Não nos sentimos merecedores e preferimos acreditar que a Deidade não tem tempo para perder com a humanidade caída, após tê-la expulso do jardim. Mas, o divino, o miraculoso, está acontecendo a todo momento à nossa volta, basta ter olhos para ver e ouvidos para ouvir. Se, nos sentimos órfãos, é simplesmente por escolha nossa. Como diz o místico Paulo Coelho: “O extraordinário reside no caminho do homem comum”.

Tempos atrás, uma minha parenta encontrava-se em situação muito difícil, sem renda alguma, incapacitada para o trabalho, e impossibilitada de se aposentar, por não preencher os requisitos exigidos para a aposentadoria. Queria tanto ajudá-la, mas não na forma de “dar o peixe”, como eu sempre fazia, ansiava por um meio de ensiná-la a pescar.

Passei dias matutando os prós e os contras, de se construir no quintal dela um viveiro para criação de aves ornamentais, mais precisamente periquitos. Coisa que lhe daria renda pequena, mas, o suficiente para o leite e pão. Algo, que ela pudesse exercer facilmente, sem grande esforço e sem sair de casa. Contudo, os contras me pareciam pesar mais que os prós, e eu me rendia assolada pelas dúvidas.

Um dia, antes de dormir tomei uma decisão: “amanhã cedo quando acordar, com a ajuda de Deus, decidirei o que fazer”.

Na manhã seguinte, acordei sem saber ainda se o negócio era ou não positivo. “Vou dar um tempo para Deus” – pensei.

Peguei a bicicleta e fui andando “ao encontro da resposta”. Tomei uma alameda recém aberta, num Bairro novo, que estava surgindo em um loteamento, que até bem pouco tempo era sítio, e fui pedalando, sem planejar, rumo à uma antiga Capelinha de São João.
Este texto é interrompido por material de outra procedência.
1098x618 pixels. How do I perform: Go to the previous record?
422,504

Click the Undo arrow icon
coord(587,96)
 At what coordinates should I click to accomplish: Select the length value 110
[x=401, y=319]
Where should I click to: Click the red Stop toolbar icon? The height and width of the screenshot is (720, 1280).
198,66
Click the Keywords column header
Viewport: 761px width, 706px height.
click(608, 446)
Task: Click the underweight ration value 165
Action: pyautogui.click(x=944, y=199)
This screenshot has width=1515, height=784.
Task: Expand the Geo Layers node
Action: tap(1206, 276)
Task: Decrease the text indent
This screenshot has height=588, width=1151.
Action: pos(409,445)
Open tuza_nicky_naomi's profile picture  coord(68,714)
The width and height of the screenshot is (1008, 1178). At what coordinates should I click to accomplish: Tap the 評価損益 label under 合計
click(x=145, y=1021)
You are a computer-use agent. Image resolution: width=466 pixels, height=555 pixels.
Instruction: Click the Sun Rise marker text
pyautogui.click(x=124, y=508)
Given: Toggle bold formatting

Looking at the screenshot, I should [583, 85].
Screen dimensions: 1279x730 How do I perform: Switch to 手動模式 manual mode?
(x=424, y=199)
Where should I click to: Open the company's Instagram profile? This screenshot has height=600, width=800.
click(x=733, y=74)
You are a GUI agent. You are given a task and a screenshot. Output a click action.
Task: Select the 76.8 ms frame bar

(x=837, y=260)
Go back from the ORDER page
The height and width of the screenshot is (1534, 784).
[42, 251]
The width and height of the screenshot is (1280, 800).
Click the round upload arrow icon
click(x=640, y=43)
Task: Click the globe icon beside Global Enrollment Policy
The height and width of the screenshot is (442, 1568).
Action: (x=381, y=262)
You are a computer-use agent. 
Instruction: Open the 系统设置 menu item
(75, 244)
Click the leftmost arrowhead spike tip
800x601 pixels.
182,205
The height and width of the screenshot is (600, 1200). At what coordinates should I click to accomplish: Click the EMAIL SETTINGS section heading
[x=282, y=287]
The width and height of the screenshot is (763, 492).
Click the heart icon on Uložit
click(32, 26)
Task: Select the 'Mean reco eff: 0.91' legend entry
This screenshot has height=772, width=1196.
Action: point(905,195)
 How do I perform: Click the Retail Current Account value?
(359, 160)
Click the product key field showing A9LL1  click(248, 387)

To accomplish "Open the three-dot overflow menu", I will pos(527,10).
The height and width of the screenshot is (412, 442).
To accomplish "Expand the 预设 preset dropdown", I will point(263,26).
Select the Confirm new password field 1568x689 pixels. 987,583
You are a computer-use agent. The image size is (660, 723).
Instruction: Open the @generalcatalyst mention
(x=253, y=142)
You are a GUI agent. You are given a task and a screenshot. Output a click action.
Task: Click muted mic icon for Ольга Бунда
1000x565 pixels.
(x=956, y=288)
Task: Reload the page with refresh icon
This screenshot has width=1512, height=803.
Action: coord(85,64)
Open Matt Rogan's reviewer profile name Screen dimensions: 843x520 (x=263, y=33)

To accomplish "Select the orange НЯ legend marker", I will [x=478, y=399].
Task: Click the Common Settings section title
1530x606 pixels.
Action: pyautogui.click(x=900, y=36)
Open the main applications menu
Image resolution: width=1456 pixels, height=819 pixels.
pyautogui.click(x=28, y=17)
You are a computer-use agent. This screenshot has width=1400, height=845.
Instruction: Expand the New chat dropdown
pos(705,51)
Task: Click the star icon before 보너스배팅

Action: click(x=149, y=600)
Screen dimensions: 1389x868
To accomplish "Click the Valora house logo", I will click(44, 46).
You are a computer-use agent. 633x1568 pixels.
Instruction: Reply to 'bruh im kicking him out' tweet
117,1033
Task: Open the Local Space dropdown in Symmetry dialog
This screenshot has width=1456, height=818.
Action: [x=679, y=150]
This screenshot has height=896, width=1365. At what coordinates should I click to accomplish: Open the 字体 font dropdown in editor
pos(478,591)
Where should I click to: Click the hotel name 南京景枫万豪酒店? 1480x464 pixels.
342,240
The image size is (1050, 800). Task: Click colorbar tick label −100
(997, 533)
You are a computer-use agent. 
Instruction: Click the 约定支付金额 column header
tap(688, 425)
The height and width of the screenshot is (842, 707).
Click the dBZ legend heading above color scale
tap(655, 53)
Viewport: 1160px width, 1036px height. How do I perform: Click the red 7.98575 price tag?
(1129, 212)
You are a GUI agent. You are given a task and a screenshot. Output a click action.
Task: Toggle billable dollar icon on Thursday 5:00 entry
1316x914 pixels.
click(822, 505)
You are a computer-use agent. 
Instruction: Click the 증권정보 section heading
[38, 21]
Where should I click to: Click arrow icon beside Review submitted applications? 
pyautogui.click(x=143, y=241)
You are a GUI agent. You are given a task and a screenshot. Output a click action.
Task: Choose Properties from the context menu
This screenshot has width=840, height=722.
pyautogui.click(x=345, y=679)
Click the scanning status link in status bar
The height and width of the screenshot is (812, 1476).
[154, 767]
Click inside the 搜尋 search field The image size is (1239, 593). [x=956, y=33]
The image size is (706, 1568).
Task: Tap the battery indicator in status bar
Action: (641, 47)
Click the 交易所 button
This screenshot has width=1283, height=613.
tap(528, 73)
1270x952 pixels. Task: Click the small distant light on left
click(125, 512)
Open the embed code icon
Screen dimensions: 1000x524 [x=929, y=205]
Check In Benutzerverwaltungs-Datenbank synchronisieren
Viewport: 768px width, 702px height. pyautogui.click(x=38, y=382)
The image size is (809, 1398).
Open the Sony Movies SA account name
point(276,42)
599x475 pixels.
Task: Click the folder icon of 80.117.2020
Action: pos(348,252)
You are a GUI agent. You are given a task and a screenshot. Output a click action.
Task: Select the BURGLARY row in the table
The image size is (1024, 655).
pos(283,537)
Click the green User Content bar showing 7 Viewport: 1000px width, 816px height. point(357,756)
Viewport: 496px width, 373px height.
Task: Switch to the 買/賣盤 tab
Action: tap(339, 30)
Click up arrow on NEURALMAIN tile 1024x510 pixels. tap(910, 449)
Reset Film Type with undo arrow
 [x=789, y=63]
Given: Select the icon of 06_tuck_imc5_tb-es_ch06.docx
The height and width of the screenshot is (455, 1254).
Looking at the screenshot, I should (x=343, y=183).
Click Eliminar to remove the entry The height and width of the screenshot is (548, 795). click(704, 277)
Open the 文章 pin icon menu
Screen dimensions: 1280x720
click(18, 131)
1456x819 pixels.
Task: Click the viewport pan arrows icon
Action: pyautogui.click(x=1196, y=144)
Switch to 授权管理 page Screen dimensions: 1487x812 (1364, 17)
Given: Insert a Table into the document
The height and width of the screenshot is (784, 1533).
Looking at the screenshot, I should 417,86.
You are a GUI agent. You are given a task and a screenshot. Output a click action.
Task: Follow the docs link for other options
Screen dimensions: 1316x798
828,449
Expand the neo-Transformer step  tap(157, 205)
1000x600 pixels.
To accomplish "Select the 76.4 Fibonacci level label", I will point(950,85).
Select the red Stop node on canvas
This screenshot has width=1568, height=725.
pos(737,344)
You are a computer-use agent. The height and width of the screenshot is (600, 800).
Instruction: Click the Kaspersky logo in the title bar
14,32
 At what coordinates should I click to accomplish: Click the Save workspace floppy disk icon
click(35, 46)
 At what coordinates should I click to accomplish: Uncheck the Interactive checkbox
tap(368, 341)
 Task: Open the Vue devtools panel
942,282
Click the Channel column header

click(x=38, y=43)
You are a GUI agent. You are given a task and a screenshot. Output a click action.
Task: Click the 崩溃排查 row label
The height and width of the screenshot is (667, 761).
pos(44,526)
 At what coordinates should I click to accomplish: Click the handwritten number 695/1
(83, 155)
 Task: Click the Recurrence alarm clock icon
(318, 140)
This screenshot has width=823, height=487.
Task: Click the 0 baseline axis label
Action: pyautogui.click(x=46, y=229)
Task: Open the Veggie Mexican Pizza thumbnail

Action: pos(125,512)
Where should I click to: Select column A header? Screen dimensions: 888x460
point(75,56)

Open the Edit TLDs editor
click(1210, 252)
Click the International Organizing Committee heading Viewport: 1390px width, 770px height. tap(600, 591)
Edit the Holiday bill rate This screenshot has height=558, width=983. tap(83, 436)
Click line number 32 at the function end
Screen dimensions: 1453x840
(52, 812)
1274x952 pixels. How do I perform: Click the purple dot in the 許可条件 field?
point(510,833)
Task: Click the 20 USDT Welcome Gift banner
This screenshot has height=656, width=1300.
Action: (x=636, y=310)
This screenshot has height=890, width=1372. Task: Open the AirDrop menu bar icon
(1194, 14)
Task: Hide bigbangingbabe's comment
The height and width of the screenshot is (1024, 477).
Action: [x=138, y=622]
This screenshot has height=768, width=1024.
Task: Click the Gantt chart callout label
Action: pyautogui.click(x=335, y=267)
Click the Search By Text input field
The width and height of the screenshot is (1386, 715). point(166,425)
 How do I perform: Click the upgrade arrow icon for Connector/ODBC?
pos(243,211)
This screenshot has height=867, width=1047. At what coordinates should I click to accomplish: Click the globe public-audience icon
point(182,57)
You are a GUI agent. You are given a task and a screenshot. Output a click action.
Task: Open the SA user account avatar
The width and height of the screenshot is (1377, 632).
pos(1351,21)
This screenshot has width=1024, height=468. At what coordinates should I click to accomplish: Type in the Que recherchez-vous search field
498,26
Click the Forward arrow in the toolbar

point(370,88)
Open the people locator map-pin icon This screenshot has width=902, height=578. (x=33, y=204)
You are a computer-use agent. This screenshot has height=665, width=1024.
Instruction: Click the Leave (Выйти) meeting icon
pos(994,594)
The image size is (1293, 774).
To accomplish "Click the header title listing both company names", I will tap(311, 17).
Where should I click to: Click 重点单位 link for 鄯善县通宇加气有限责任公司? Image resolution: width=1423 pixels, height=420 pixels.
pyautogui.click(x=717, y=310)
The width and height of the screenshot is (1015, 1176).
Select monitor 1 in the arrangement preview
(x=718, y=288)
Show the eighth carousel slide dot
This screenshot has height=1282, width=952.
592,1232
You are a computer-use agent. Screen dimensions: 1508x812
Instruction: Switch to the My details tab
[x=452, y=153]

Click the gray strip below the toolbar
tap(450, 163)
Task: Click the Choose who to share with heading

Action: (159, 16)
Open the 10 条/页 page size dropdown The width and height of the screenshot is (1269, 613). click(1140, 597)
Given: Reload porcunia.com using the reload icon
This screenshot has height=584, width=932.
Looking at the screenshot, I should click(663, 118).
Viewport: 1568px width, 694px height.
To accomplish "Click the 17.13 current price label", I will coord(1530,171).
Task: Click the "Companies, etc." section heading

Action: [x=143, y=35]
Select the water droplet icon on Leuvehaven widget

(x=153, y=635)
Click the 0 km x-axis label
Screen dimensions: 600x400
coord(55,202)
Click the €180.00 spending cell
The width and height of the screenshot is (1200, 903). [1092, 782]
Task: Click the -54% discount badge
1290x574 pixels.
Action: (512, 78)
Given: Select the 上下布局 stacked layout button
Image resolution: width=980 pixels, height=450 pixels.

Lá chegando, impressionou-me a sensação de sossego e paz do lugar. A capelinha estava como há muito tempo não via, pintada de novo, toda branca, tendo a entrada, todo o derredor, forrado por cascalhos claros. À sua volta, frondosas árvores deixavam filtrar por entre a ramagem exuberante, fachos de luz dourada. O sol luminoso por detrás dos ramos sondava a quietude...

Tive vontade de fazer uma prece. Ergui meus olhos para o Alto, quando, deparei-me com um espetáculo, no mínimo, lindo!

À porta de uma casinha de João-de-Barro, construída sobre um poste de luz elétrica, estava um casalzinho de periquitos verdes – tuins -, arrulhando em romântico namorico.

O quadro, divino por sua beleza e extraordinário pelo inusitado “periquito em casa de João-de-Barro”, foi para mim um diálogo divino, uma resposta viva.

Totalmente claro. Ao perceberem minha presença, os passarinhos se recolheram apressadamente, é claro, pois, tinham algo a proteger. Pelo comportamento do casalzinho, deduzi que estavam “Procriando” naquela casa de barro.

Conta-se, que certa vez, trouxeram um índio para conhecer a metrópole. No centro da cidade grande, em meio ao rumor do trânsito e toda confusão de ruídos, o índio gritou:

- Ouço um grilo!

- Impossível. – disseram.

O selvagem afinou os ouvidos e pôs-se a procurar. Não demorou a encontrá-lo e o exibiu contente entre os dedos.

- Como pode ouvir um grilo aqui? – perguntaram incrédulos.

O índio pegou uma moeda e a atirou ao chão. Não obstante os rumores ensurdecedores, um transeunte ouviu e logo se abaixou para pegá-la.

- É simples – disse o silvícola.

- Ouvimos aquilo que nossos ouvidos estão habituados a ouvir!

Daí, eu vir a concordar com o ditado: “Deus fala com as pessoas que estão habituadas a ouvi-LO”.